Recent studies of traditional and emerging forest industries and their technologies in British Columbia, Ontario and  Quebec showed that  timber could generate good returns despite market volatility but significantly, the forestry investment returns from the pulp and paper sector are not attractive enough, observed Mr Roberts.  The forestry sector has to find alternative ways of obtaining more products from the timber it harvests. The trend has been flagged by The United Nations European Economic Commission in its ” Forest products annual review” of  2009,  stating that a “structural change” was occurring within the forestry sector.  From the UNECE report …“The wood energy sector seems to have been immune to the global economic crisis. Demand for renewable energy sources, including wood biomass, continues to grow steadily due to Governments’ incentive policies fostering climate change mitigation efforts and energy security.”

So a similar theme seems to be emerging from all the analysis tht is being put out from within the forestry industry.   Getting back to the Canadian forum and forestry investments forum,  specifically in Canada,  it was stated that  some potential in bio-refining and attractive returns in producing wood pellets existed . The study revealed that integrating traditional and emerging sectors could prove beneficial, both in delivering adequate returns on forestry investment and creating employment.

The pulp sector has been producing power from wood waste for years, yet there is only one stand-alone biomass power plant in British Columbia.  The bioenergy plant, which uses wood waste from sawmills, has been in operation in Williams Lake for 16 years. However there are other projects in the pipeline, including a $250-million bio energy plant in Mackenzie. This had been delayed by the general economic downturn which inevitably affected forestry investments along with all other investment decisions at the time. The general  downturn, particularly in the construction industry had closed sawmills and a pulp mill in the community. A $50-million plant earmarked for Prince George was announced eight months ago. The plant is intended to produce power, bio-oil and charcoal from logging and milling waste fed by a log sort yard.

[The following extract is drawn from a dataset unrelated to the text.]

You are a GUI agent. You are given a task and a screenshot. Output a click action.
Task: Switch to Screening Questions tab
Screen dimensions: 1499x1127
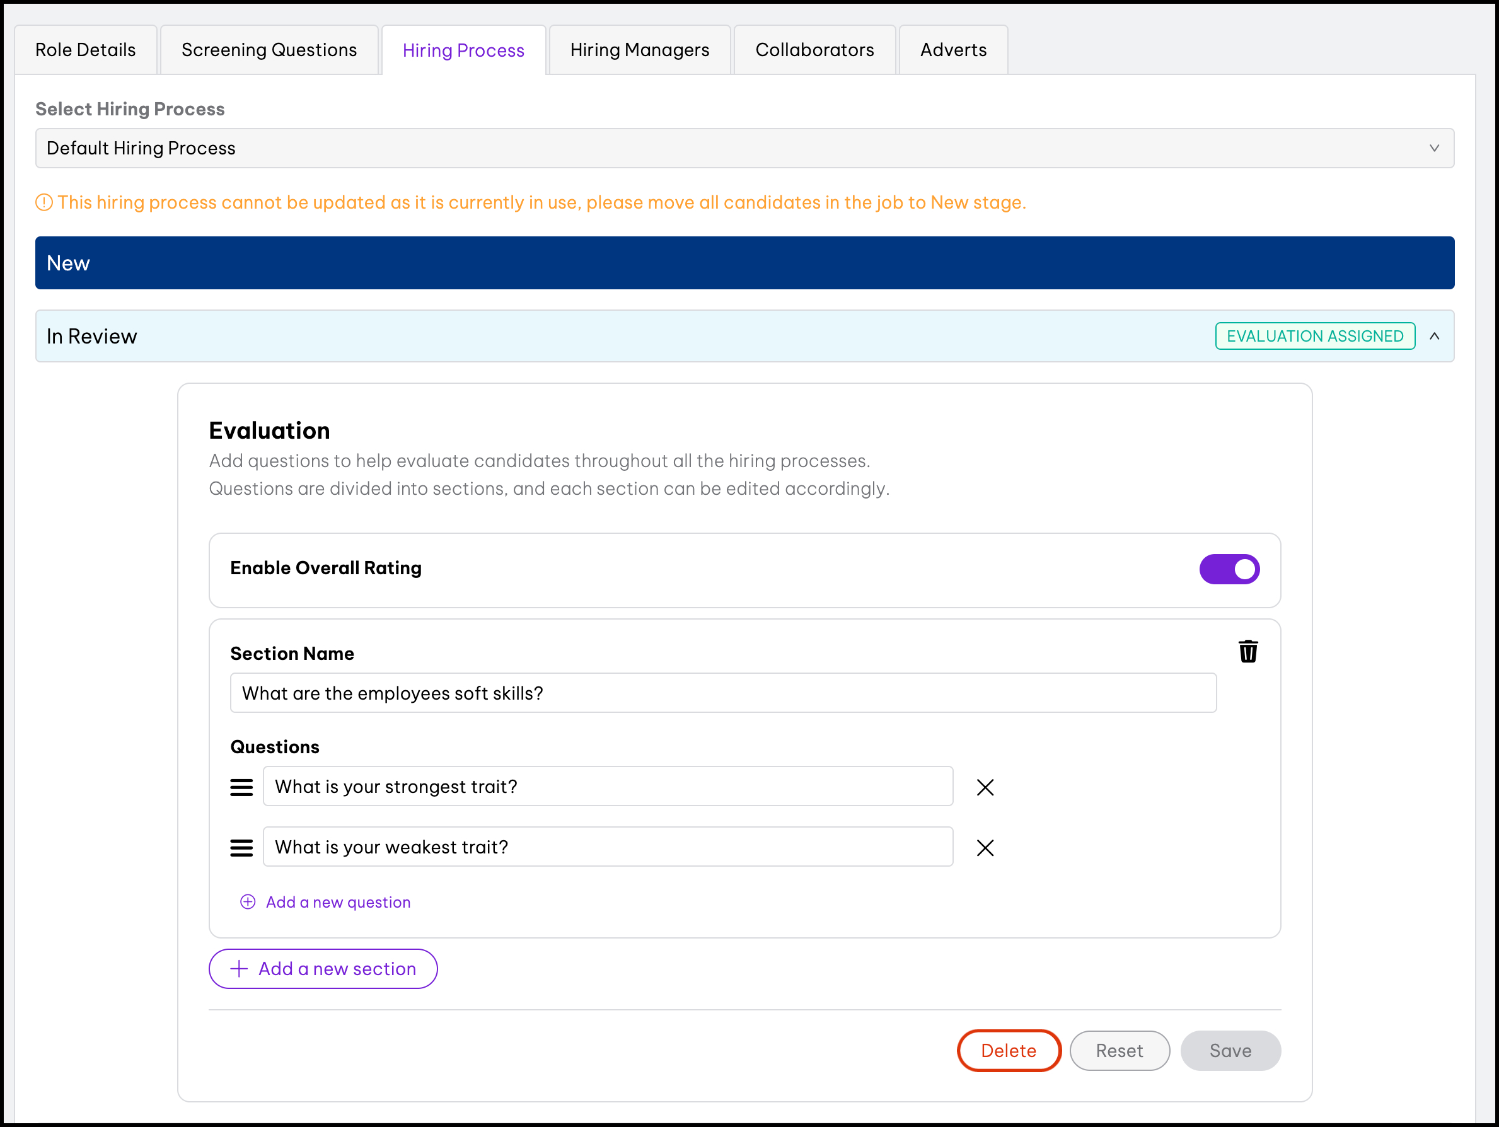[x=269, y=50]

Still, according to Mr Roberts,  the Canadian  bioenergy sector is facing challenges from the financial downturn.  Competition from the United States, where the U.S. Government has set aggressive production targets for renewable fuels and is providing subsidies to industry.   For example the American Biomass Crop Assistance Program which provide up to $45 per tonne of dry biomass. Subsidies such as these will reduce costs and make capital investments more attractive south of the border, noted Roberts.

China and the European Union have also set aggressive targets for bioenergy production, but Mr Roberts remains unconvinced that they will be able to meet their targets. Canada is well behind other jurisdictions in bioenergy production, accounting for less than two per cent of world biofuel and bioenergy output despite its large forest sector.